FEBRUARY 15, 2005
VOLUME 2 NO. 3
 

Old, alone and on the streets

With their numbers rising, elderly homeless people need you
more than ever


A recent spate of violent attacks on elderly homeless men in Vancouver's downtown eastside has highlighted the plight of this small but vulnerable group. An onlooker captured the attacks of two men — one 55 and the other 68 — being beaten and robbed by a gang of youths.

OLD BEFORE THEIR TIME
Defining the perimeters of the term 'elderly' gets complicated when it comes to homeless persons. Many researchers argue that homeless lifestyle and exposure to the elements renders such people old before their time. As a result, old age is often set at 55+ years for the homeless.

"There are relatively few homeless people over the age of 65 or 70, but there are many people in their 50s who are effectively elderly, who have suffered the biological effects of disease and aging," explains Dr Stephen Hwang, a general internist and homeless healthcare expert at St Michael's Hospital in Toronto and staff physician at Seaton House, the largest homeless shelter in Canada.

Research on the health status of older homeless people in Canada is scant. Although they make up a relatively small percentage of the overall homeless population as a whole, according to a study by Toronto psychiatrists Dr Vicky Stergiopoulos and Dr Nathan Herrmann, in the July 2003 issue of the Canadian Journal of Psychiatry, their numbers appear to be on the rise. Data from homeless hostels indicates that 2% of adult hostel users in Toronto are over 65, and 9% in Alberta are over 55. The Mission, an emergency shelter in Ottawa, reports that about 10% of its visitors were over 55; Montreal elderly homeless day centre Le PAS de la rue reports an attendance of about 120 people a day.

SPECIAL HEALTHCARE NEEDS
Dr Stergiopoulos and Dr Herrmann set out to find out how older homeless people's health needs differ from the majority of people living on the streets and in shelters. They found that this group presents a host of medical challenges that aren't even on the radar for younger homeless people.

The researchers asked staff at 11 Toronto hostels to fill in a questionnaire about their elderly clients. They reported that, like younger clients, substance abuse and mental illness are common among elderly shelter visitors. Older people are less likely to abuse illicit drugs and no more likely to be alcoholics than younger people. As for mental illness, depression seems to be more common among older homeless people. The main difference — a higher rate of cognitive impairment and dementia — is probably due to advanced age.

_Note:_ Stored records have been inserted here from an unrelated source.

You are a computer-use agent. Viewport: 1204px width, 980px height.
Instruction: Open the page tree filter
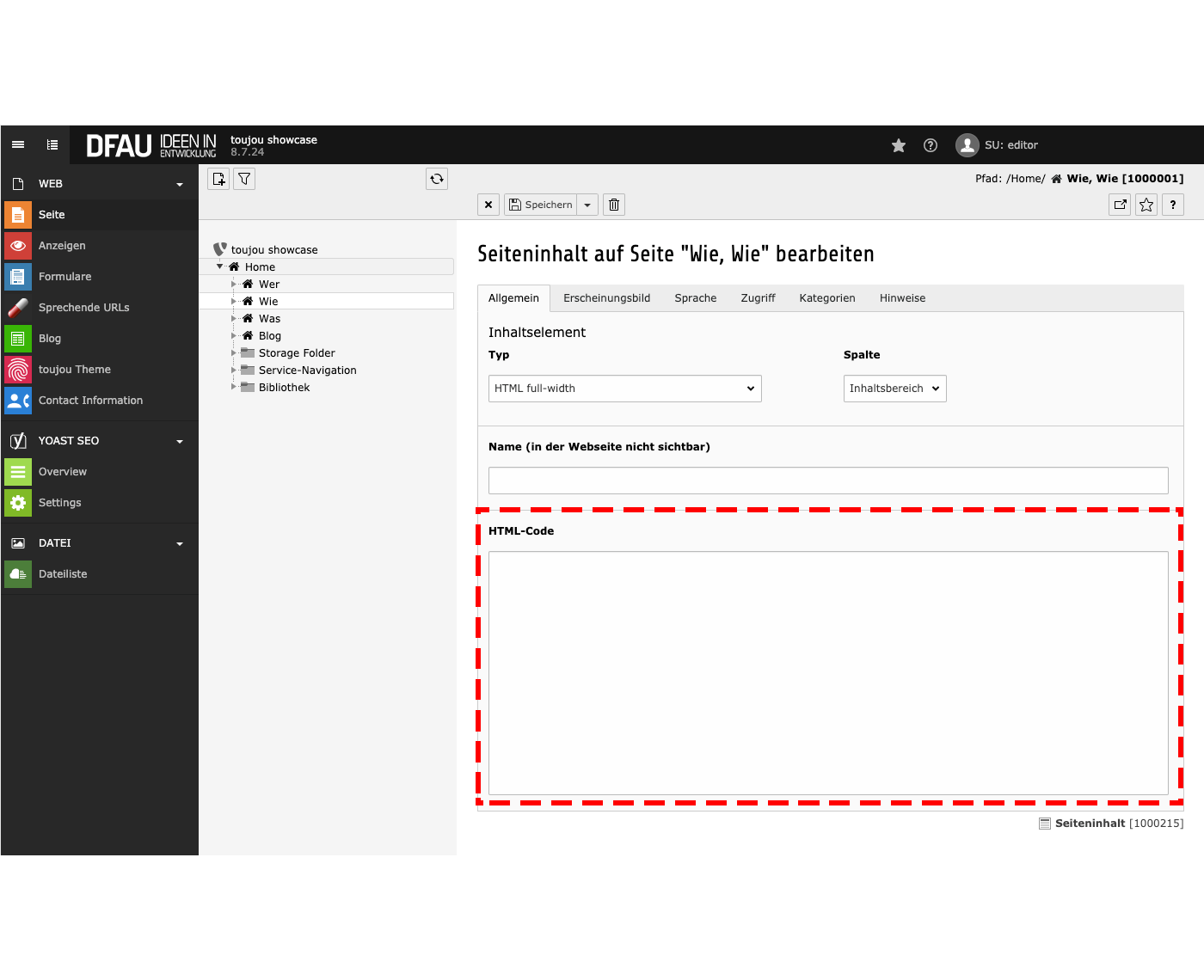[245, 179]
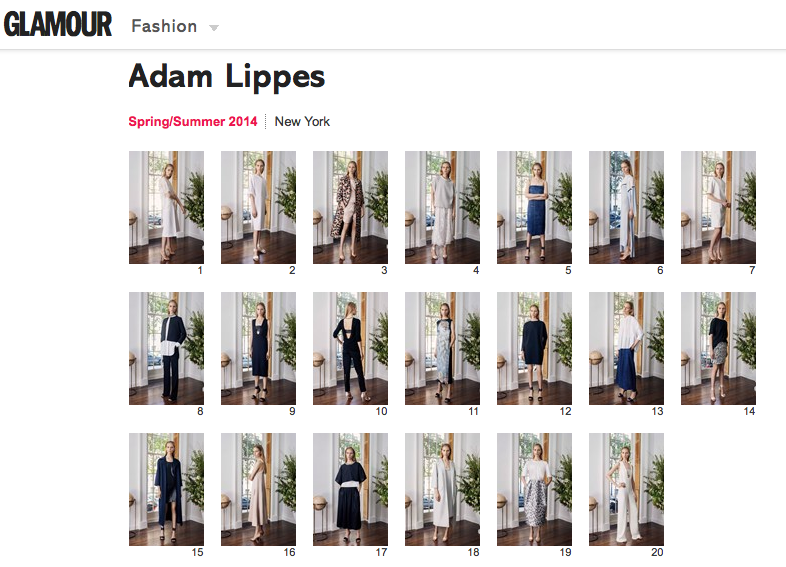Select look 11 printed long dress
Image resolution: width=786 pixels, height=567 pixels.
coord(443,348)
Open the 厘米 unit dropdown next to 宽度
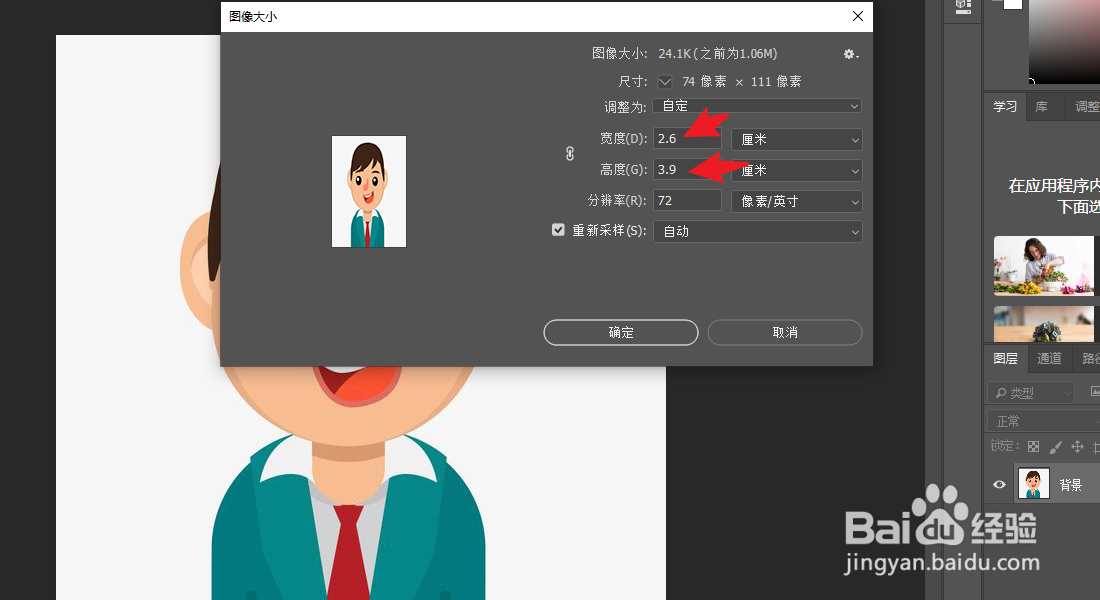The height and width of the screenshot is (600, 1100). tap(796, 138)
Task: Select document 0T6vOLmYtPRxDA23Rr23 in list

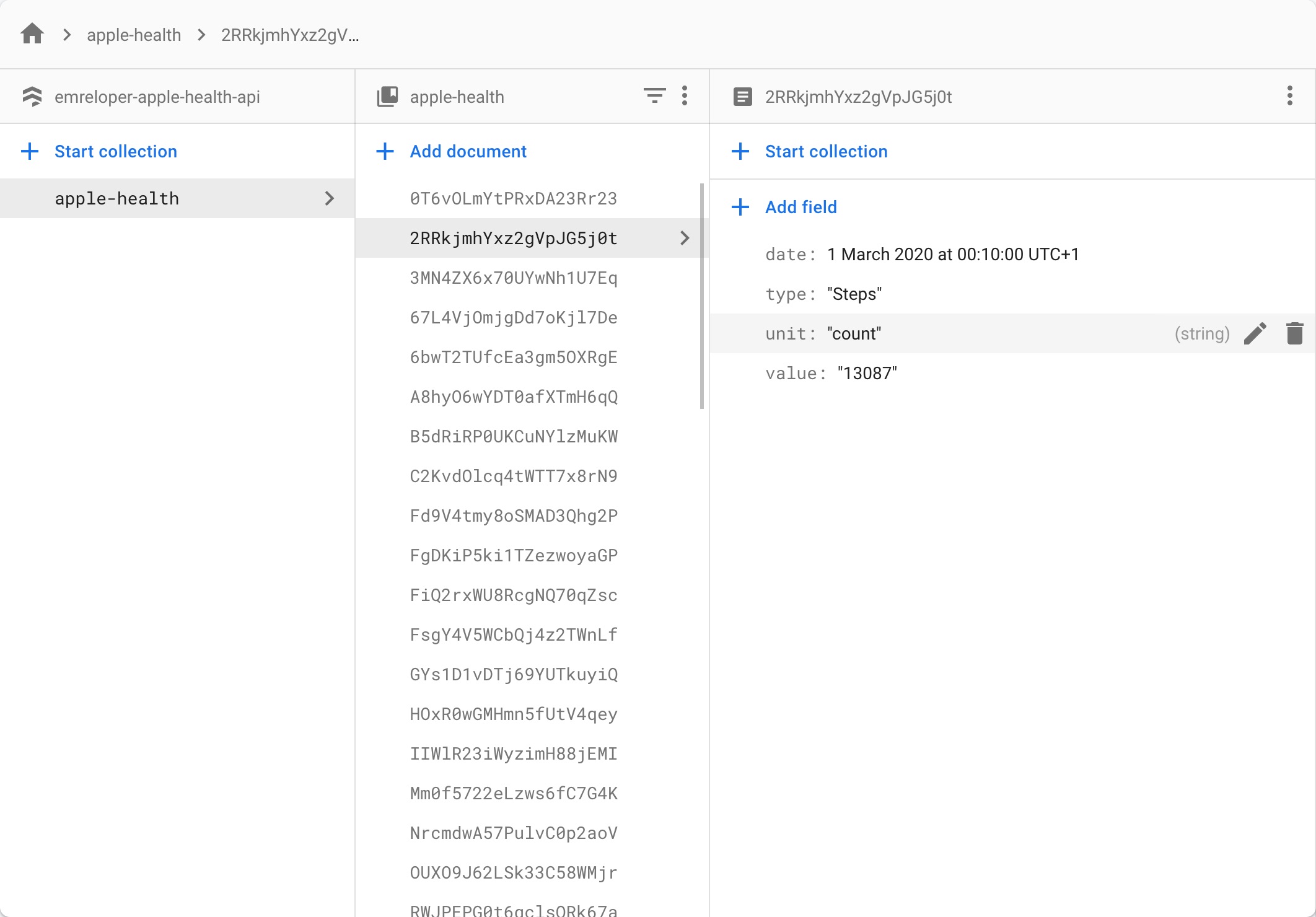Action: point(514,198)
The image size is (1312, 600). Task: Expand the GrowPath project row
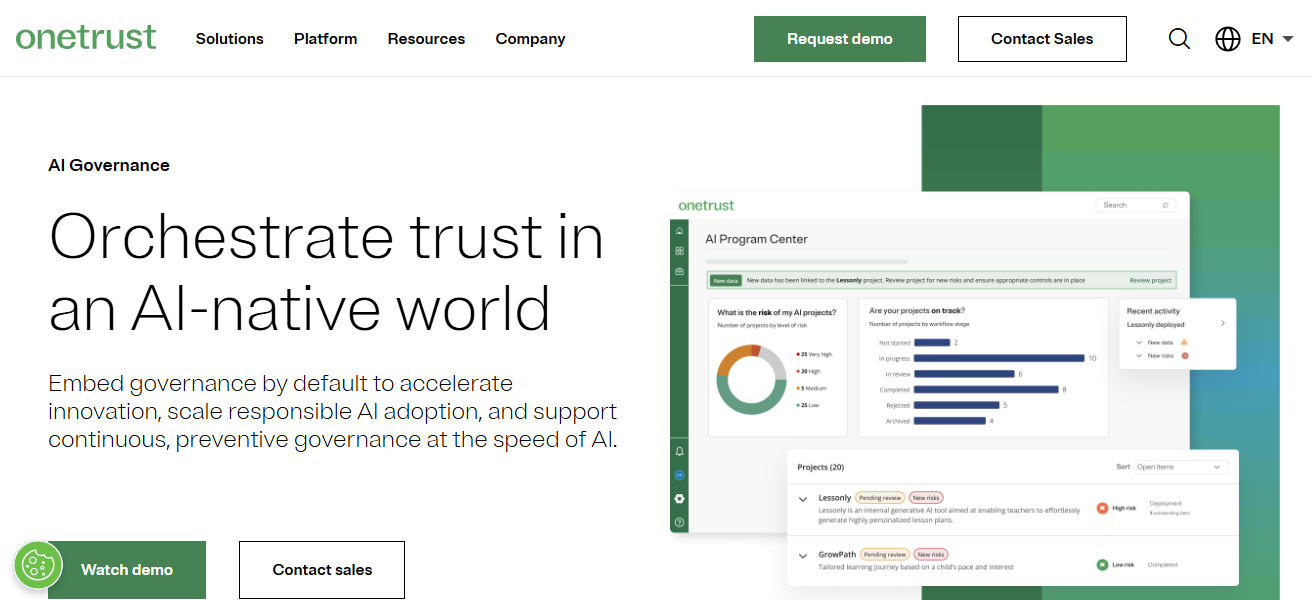pos(802,554)
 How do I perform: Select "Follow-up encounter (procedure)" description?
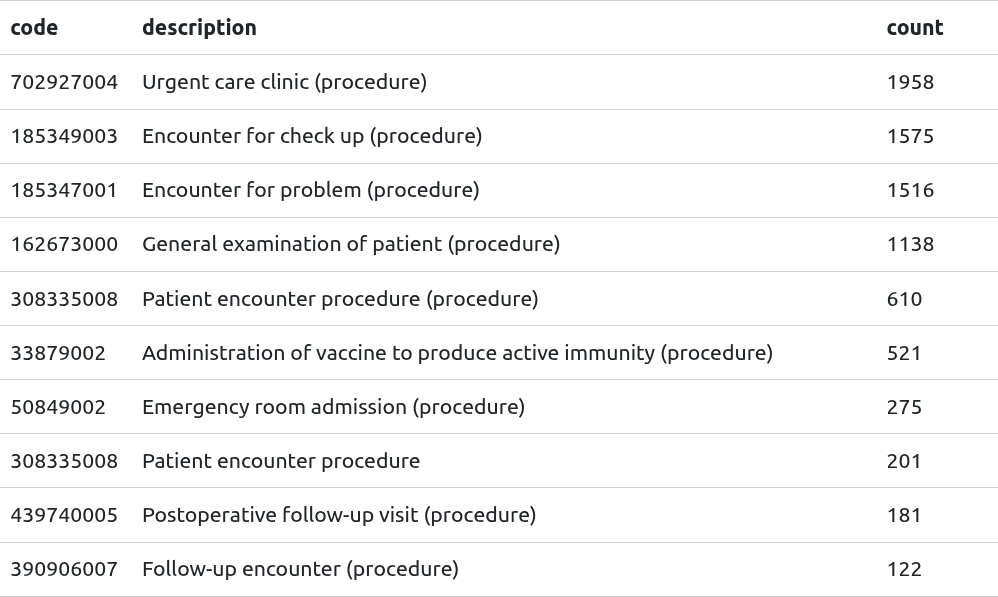point(300,569)
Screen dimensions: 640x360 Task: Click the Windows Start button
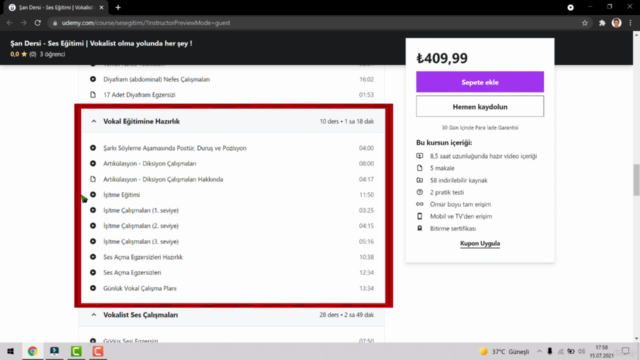coord(11,351)
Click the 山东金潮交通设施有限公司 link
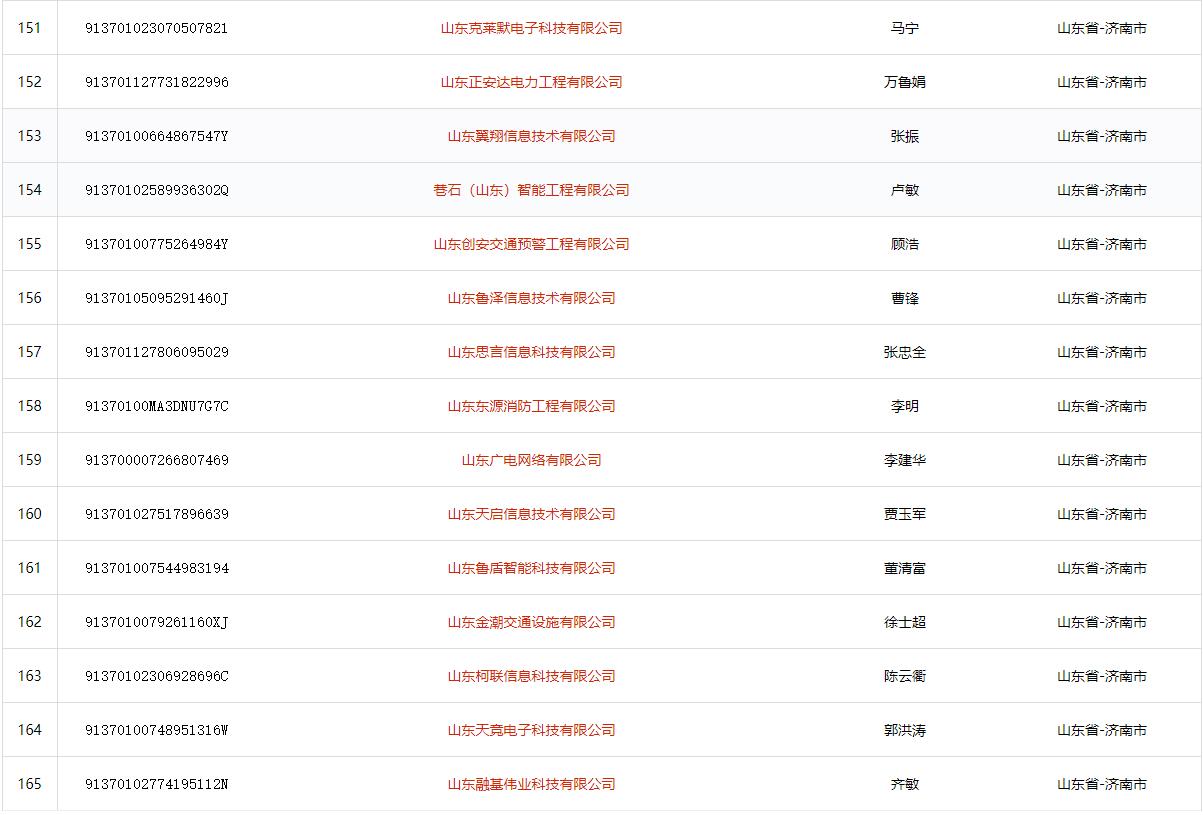 [x=531, y=622]
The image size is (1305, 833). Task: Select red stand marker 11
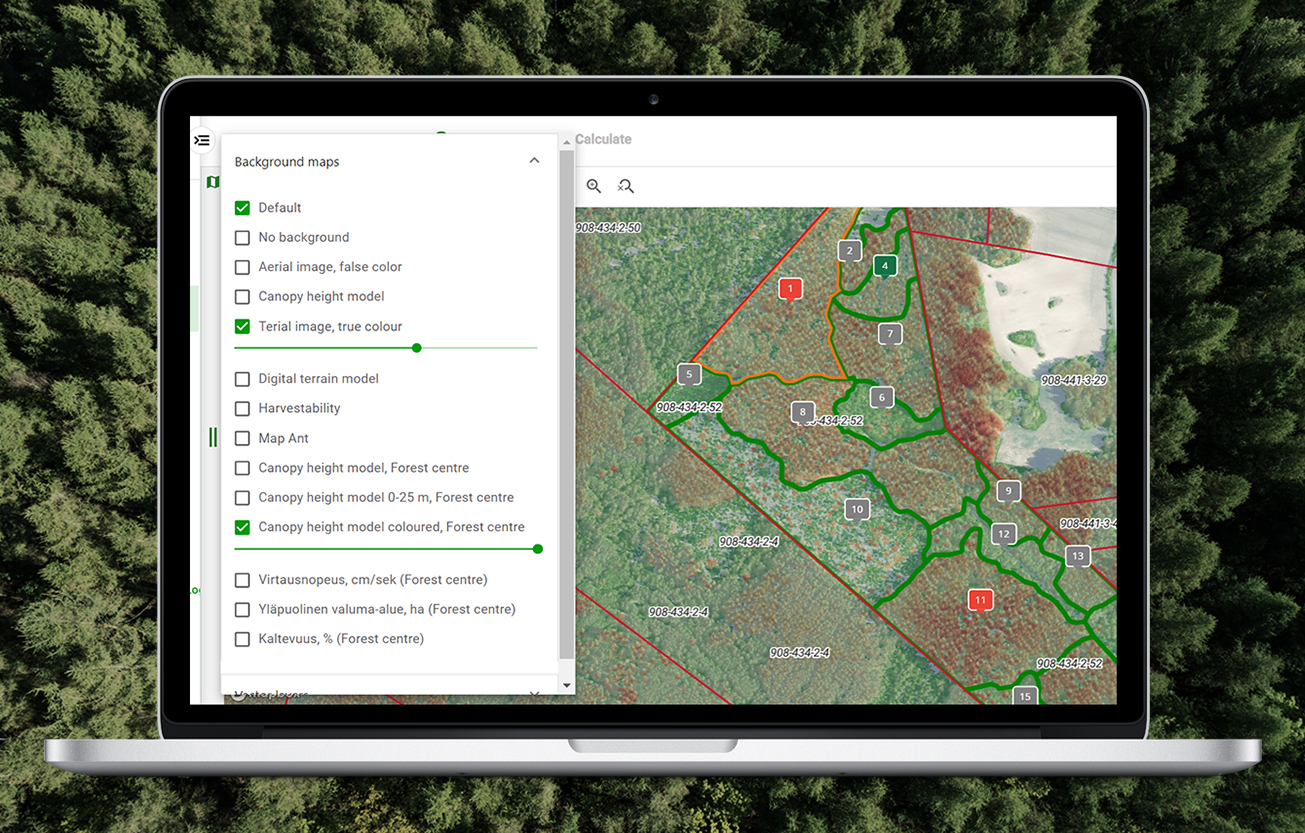pyautogui.click(x=980, y=600)

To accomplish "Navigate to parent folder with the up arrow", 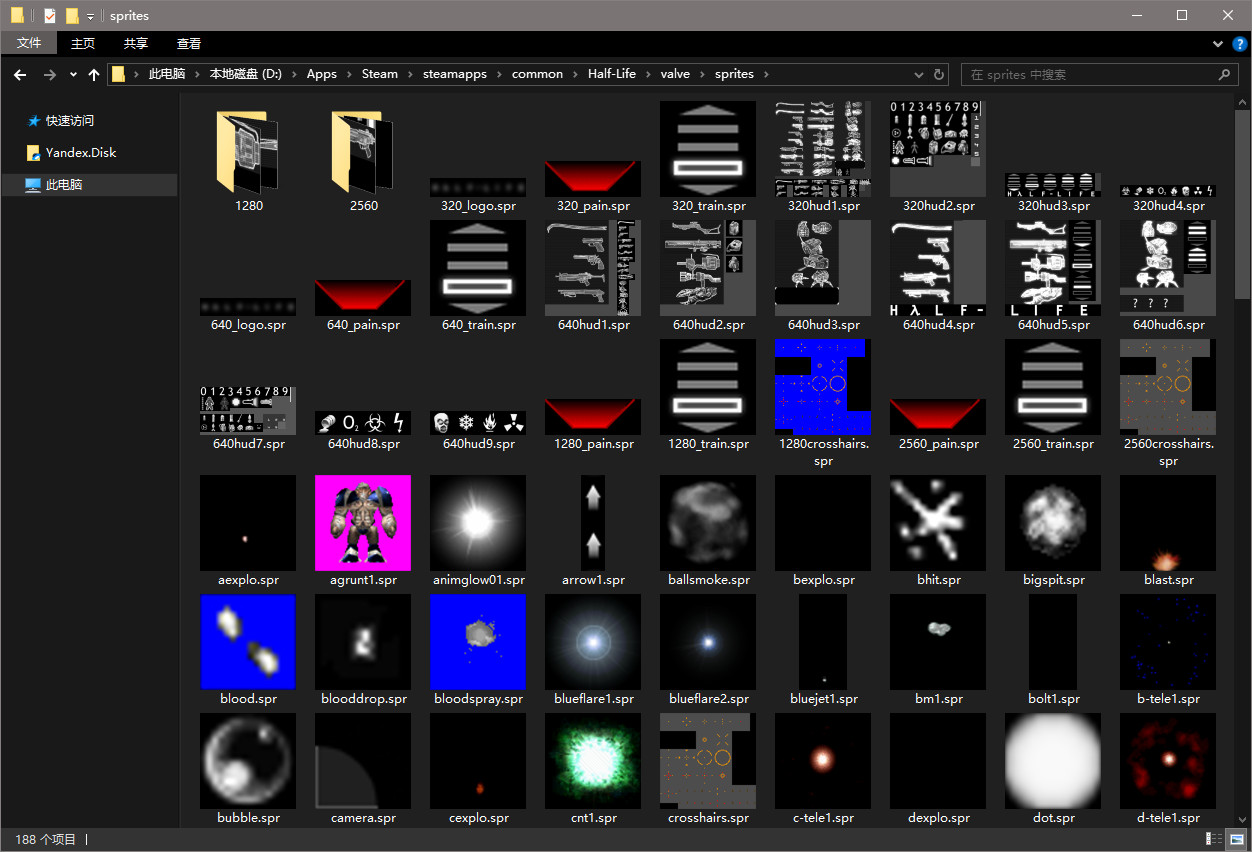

"Those over age 65 years are more likely to have memory difficulties, a concurrent physical illness, restricted mobility, difficulty with self-care, and difficulty planning daytime activities," write Dr Stergiopoulos and Dr Herrmann. A recent housing report for the Canadian Mortgage and Housing Corporation counts stroke, heart conditions and incontinence among the health problems that plague older homeless people.

STABILITY IS KEY
All this means their needs for care are different, too. Dr Hwang says elderly homeless people tend to remain in the system longer. And although a fear of violence from younger homeless people can sometimes drive them to the streets, many older people end up using one shelter for years on end. That's almost an advantage, at least in terms of access to health care.

"In my experience, they're more willing to accept assistance than the younger homeless people," says Dr Hwang. "So, whereas a 30-year-old might go their own way and ignore advice, 70-year-olds are much more likely to allow the shelter staff to help them with their medications."

Unlike younger homeless people, who often rely on the emergency room and outreach workers as their main source of care, most elderly homeless people have a much closer relationship with the medical mainstream of clinics, specialists and family doctors.

So what's an inner city GP to do when they start treating an elderly homeless patient? "One key thing is to think of shelter staff as the patient's surrogate family," Dr Hwang advises. "Often they'll have a certain sense of protectiveness towards their elderly patients. To coordinate office visits, transportation, laboratory testing, even monitoring of patients' well-being, it's critical to be in communication with them."

Dr Stergiopoulos and Dr Herrmann found that older homeless people end up in stable housing far less often than expected, which "may be owing to lack of supportive housing, strict nursing-home admission criteria, and their fear of institutionalization."

But even when they do find housing, it may be a mixed blessing: "Because some of these people qualify for pension benefits," says Dr Hwang, "they're more able to move out of the shelter system and into some kind of housing, and paradoxically sometimes that's when you get lost to follow-up. In the shelter system, at least there's someone there who you see every day. When you're on your own in a basement apartment, there's often no one."